2. Lampedusa: “let us leave this prison”
Circa 70 refugees came out on the streets in Lampedusa to demand to be enabled to finally leave the island where they have been blocked for months. They also started an hunger strike against forced identifications and the hotspot system. Giacomo Zandonini writes for Repubblica about the tense situation on the little Sicilian island.
3. Protests against the Brenner wall
The Austrian idea of a wall on the Brenner to control the flow of migrants arriving from Italy has been heatedly debated. After last week’s meeting with German chancellor Angela Merkel, Italian Prime Minister Matteo Renzi reaffirmed the clear opposition to the project by both governments. In the meantime, at the border between Italy and Austria, the tension led to confrontations between the 100 of no-borders protesters and the police forces.
4. One in four refugee children comes to Europe alone
In 2015, 368.000 children applied for asylum in Europe – the majority being Syrians, Afghans and Iraqis. About one quarter of these children – slightly less than 90.000 – were unaccompanied. To be clear: last year, an average of 10 little refugees arrived without parents every single hour. The Guardian tries to sum it up: where they came from, where did they end up?
5. Cameron’s U-turn on welcoming refugee children in the UK
After the heated controversy on the English Parliament’s decision to reject the amendment that would allow 3.000 unaccompanied Syrian children to come in the United Kingdom, Prime Minister Cameron took an unexpected stand on the matter. He indeed stated his willingness to welcome a greater (if unspecified) number of refugee children without parents. This is certainly a good news – but with some necessary caveats (by Nando Sigona).

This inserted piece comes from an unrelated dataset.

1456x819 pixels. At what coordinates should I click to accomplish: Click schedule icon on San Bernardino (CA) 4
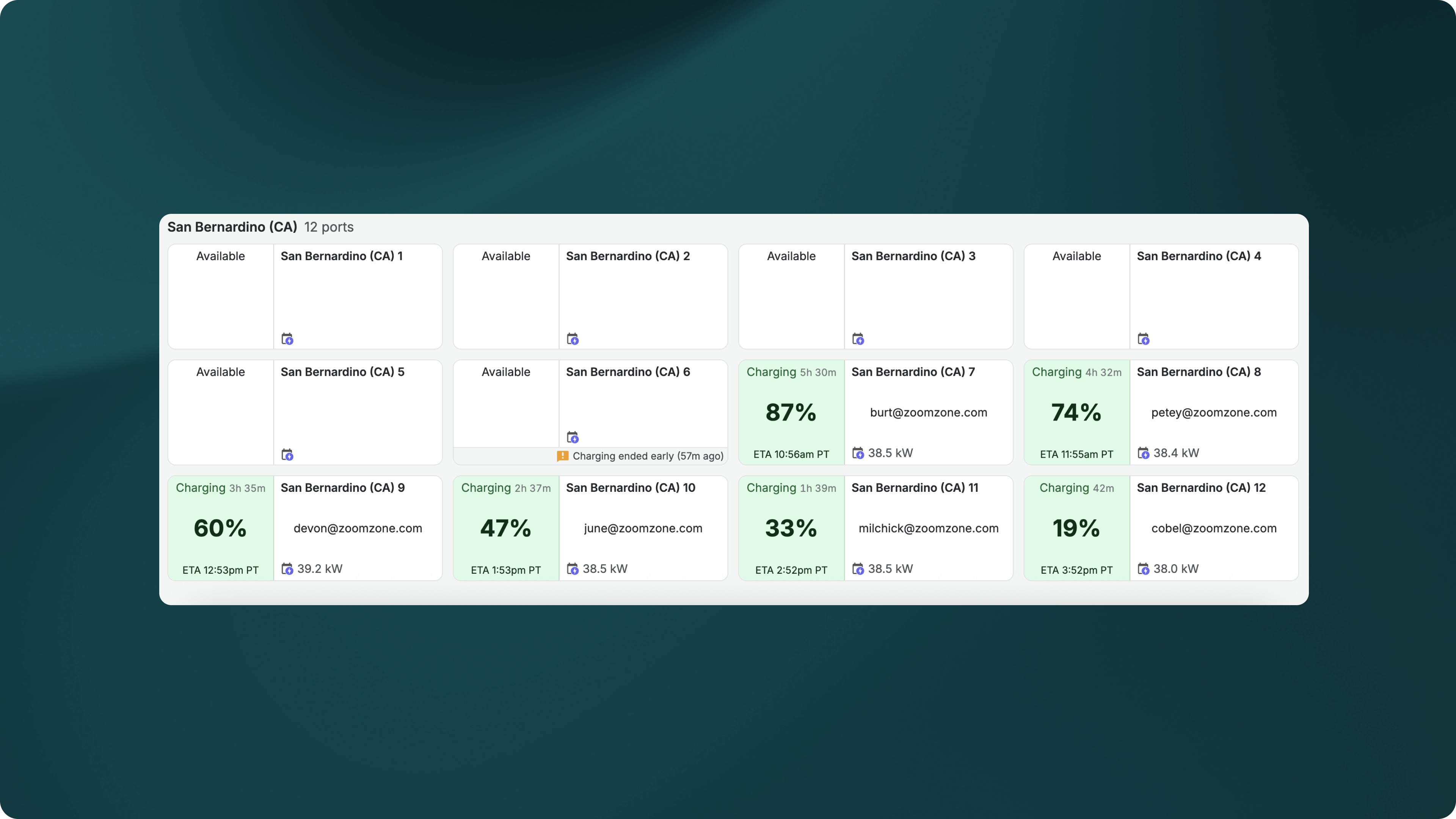point(1144,339)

— Nando Sigona (@nandosigona) May 5, 2016
6. Syria’s “lost generation”
An entire generation has been irretrievably affected by war and forced displacements. Vice’s report, together with Patrick Kingsley’s analysis for the Guardian, narrate the story of all the Syrian children fleeing war who had to give up childhood and education in order to survive.

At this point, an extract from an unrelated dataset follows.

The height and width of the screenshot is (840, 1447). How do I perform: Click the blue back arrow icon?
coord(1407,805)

7. Italy’s humanitarian corridors as a good practice for Europe
The humanitarian corridors made possible thanks to the Italian civil society –particularly thanks to the Italian Federation of the Evangelical Church and the Sant’Egidio Community, with the support of Otto per Mille Valdese – can and must be a model for Europe. In the meantime, 101 other Syrian and Iraqi refugees arrived safely in Italy thanks to this important initiative.
— Mario Giro (@marioafrica) May 5, 2016
8. How refugees are reviving dying Italian villages
While national governments from all over Europe deplore the unsustainability of migratory flows and consider border closures, a village in Calabria has a significantly different view on this issue. For the small village Riace, where the population was decimated in the 1990s, the flux of refugees is a valuable opportunity. To quote the mayor: “They are saving us from the disappearance”. Al Jazeera’s article.
9. The first American “climate refugees”
War is not the only reason for forced displacement: lack of water, pollution and climate change are indeed causing millions of new victims. Saskia Sassen already explained it in her brilliant analysis for Open Migration and now the issue is further investigated by this beautiful report by the New York Times.
10. How much does technology help refugees?
Facebook, Google Maps, Whatsapp, Viber. Smartphones are a fundamental tool for refugees travelling to Europe, linking them with their families, friends and co-nationals who have already embarked on the perilous journey and giving them access to crucial information (from the best access routes to the closer reception centres). But Internet does not always provide the right answer: quite on the contrary, it is becoming harder and harder to find reliable information online. Patrick Kingsley’s analysis for Wired.